▶ **ACTIVITY**: Write out the line that holds "Viewport: 1040px width, 1089px height." together with every line that follows it to the end of the material below, exactly. Omit the pictures.

** Opening LISTED RECORDS block **

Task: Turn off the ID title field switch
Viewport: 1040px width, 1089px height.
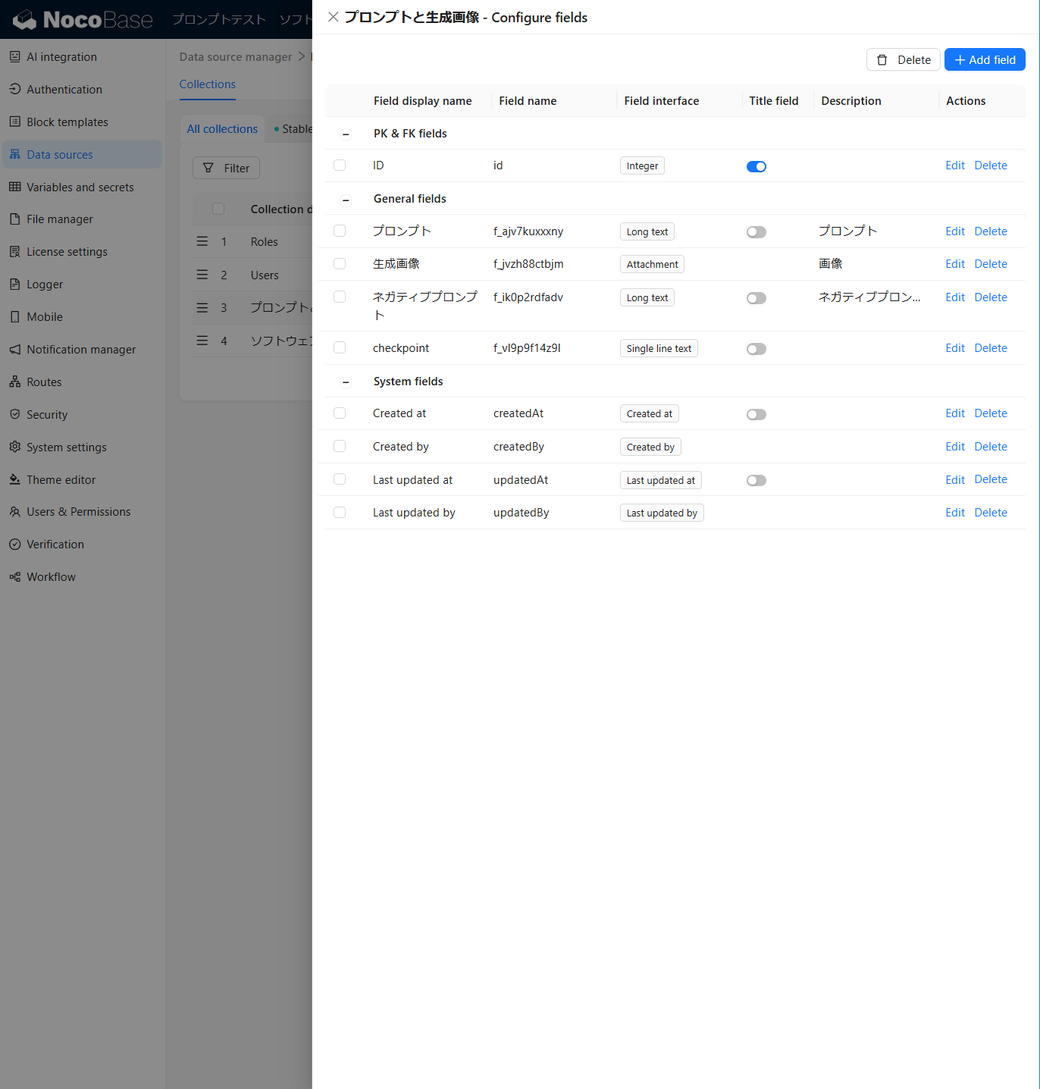Action: [x=756, y=166]
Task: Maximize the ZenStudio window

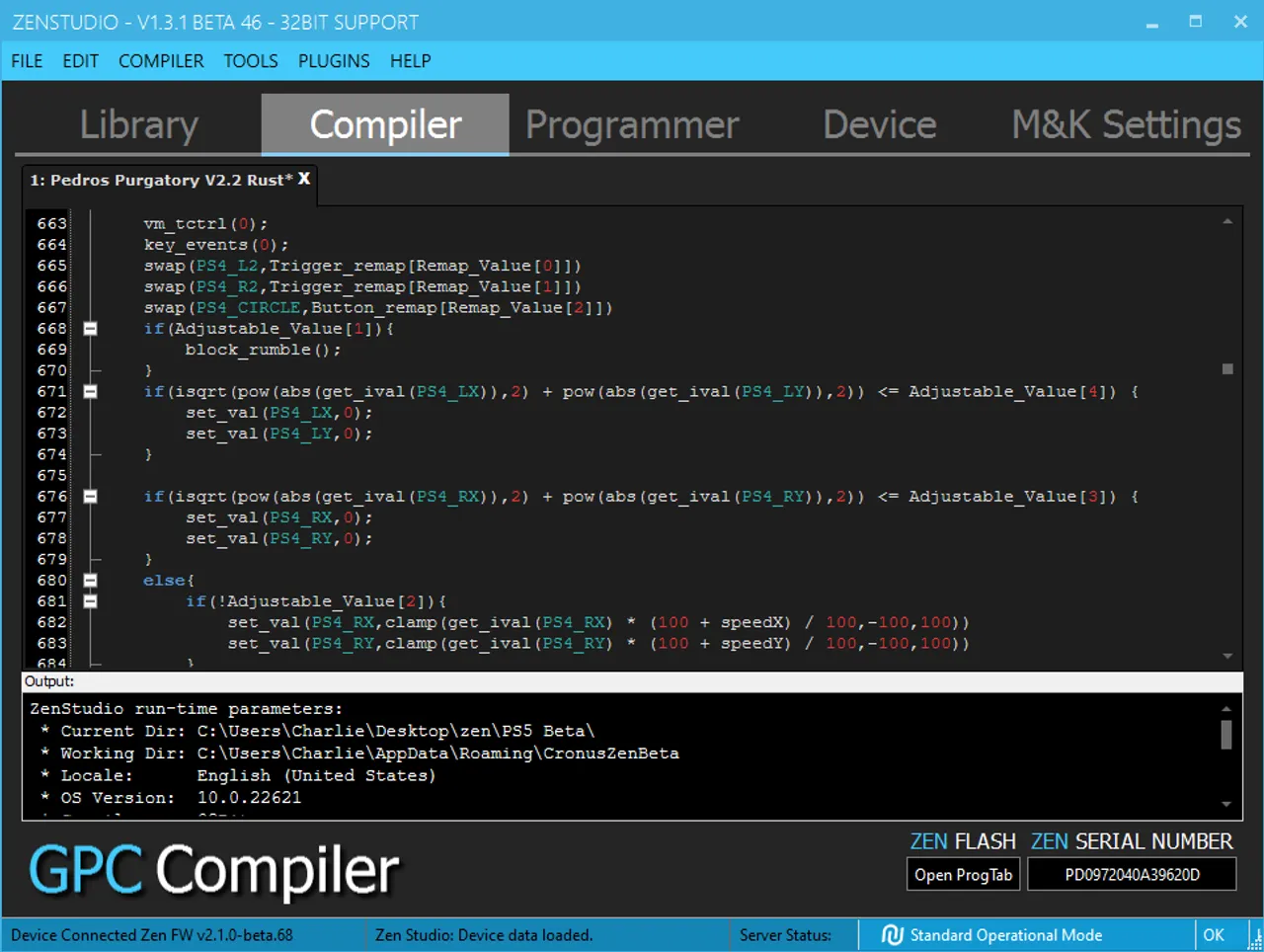Action: (x=1195, y=22)
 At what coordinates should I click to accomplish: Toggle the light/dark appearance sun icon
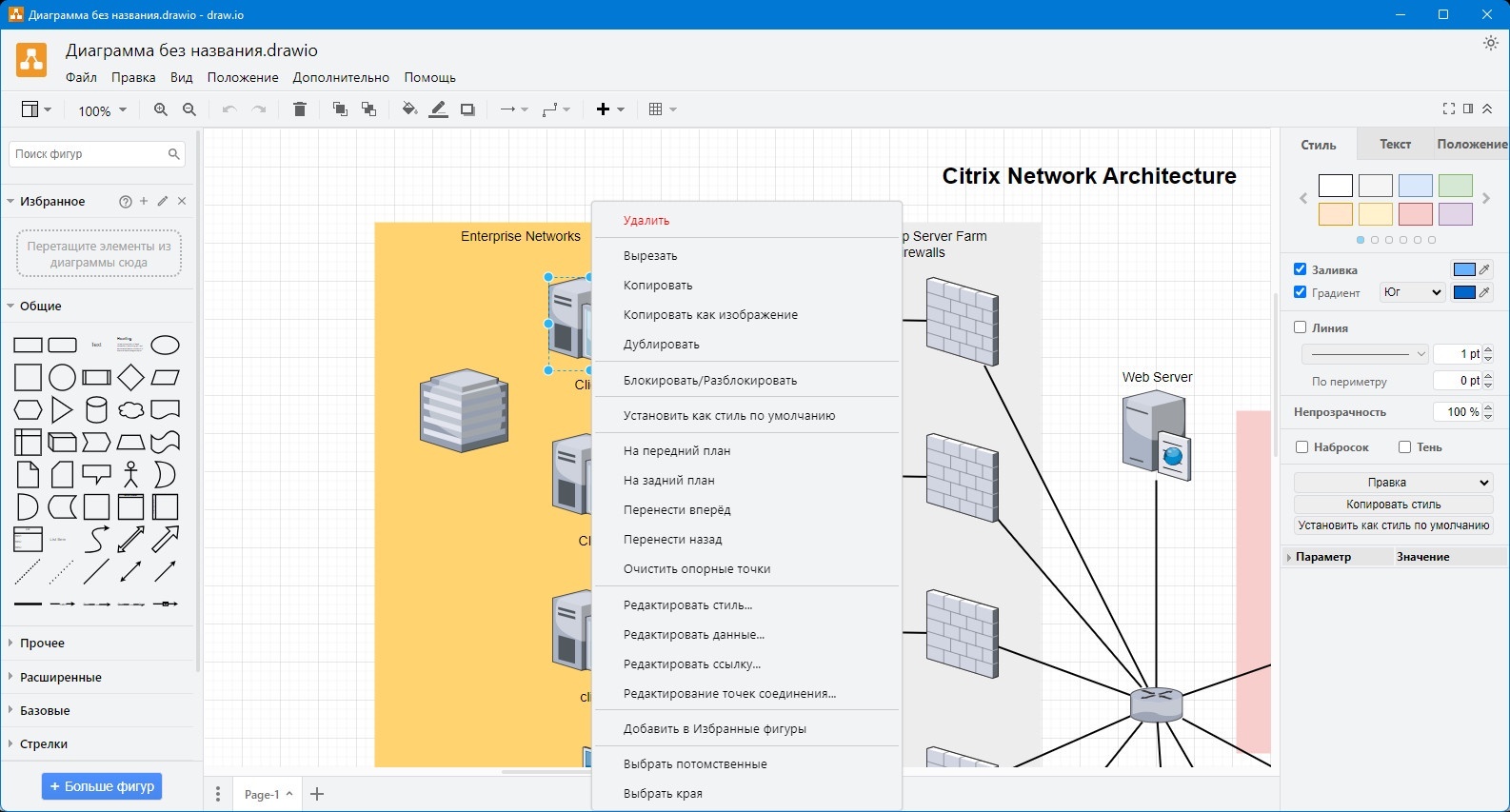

** Closing LISTED RECORDS block **

▶ **ANSWER**:
Viewport: 1040px width, 1089px height.
Action: [x=756, y=166]
Task: Maximize the ZenStudio window

Action: (x=1195, y=22)
 At what coordinates should I click to accomplish: Toggle the light/dark appearance sun icon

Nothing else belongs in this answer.